*** Opening Exercise data ***

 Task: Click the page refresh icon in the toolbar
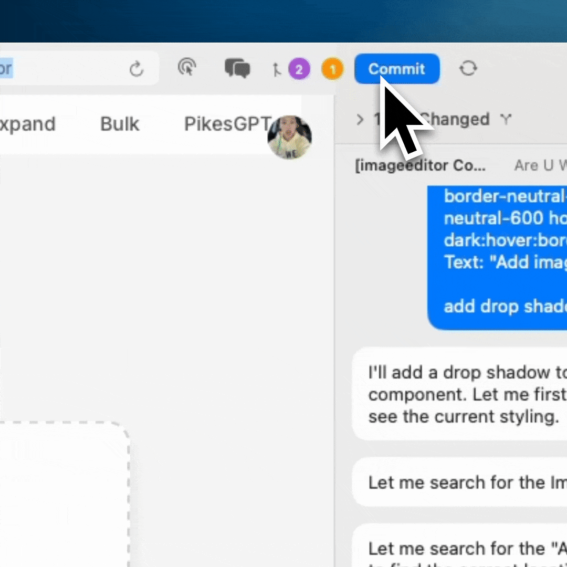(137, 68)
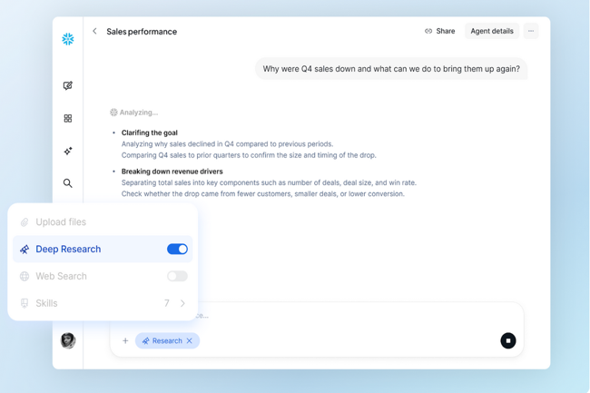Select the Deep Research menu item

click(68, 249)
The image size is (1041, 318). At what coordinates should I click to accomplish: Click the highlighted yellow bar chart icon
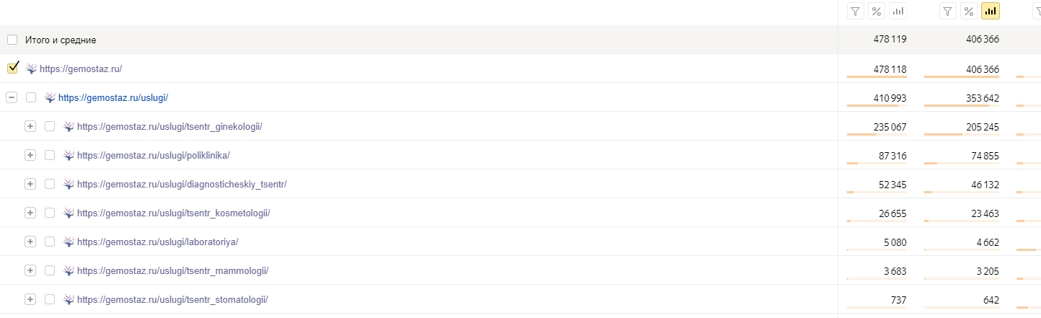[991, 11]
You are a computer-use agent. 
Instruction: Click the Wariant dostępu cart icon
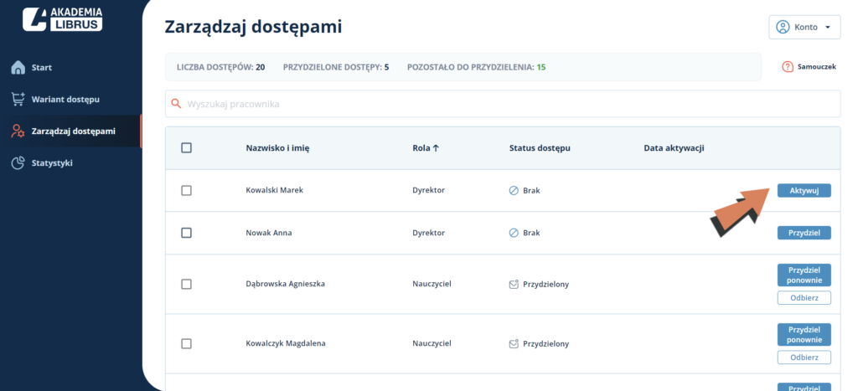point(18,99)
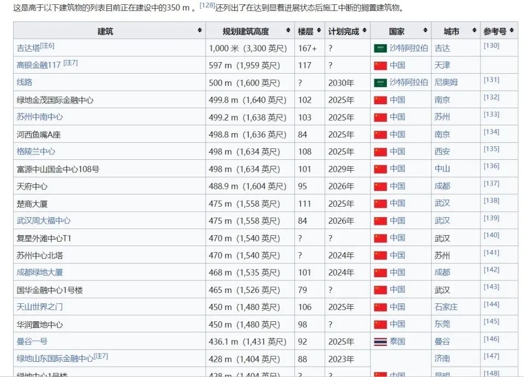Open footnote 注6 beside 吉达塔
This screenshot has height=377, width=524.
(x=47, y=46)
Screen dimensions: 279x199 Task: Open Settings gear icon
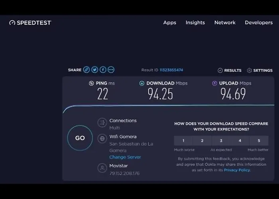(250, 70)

*** Closing Exercise data ***

• _Exercise brief_
Will you repeat the material above, but only from the line containing "The image size" through its last line, exactly and without the pictures?

• _Solution to this exercise_
The image size is (1041, 318). At what coordinates should I click to accomplish: Click the highlighted yellow bar chart icon
[991, 11]
You are a computer-use agent. 
Instruction: Click the Wariant dostępu cart icon
point(18,99)
Open footnote 注6 beside 吉达塔
This screenshot has height=377, width=524.
(x=47, y=46)
Screen dimensions: 279x199 Task: Open Settings gear icon
(250, 70)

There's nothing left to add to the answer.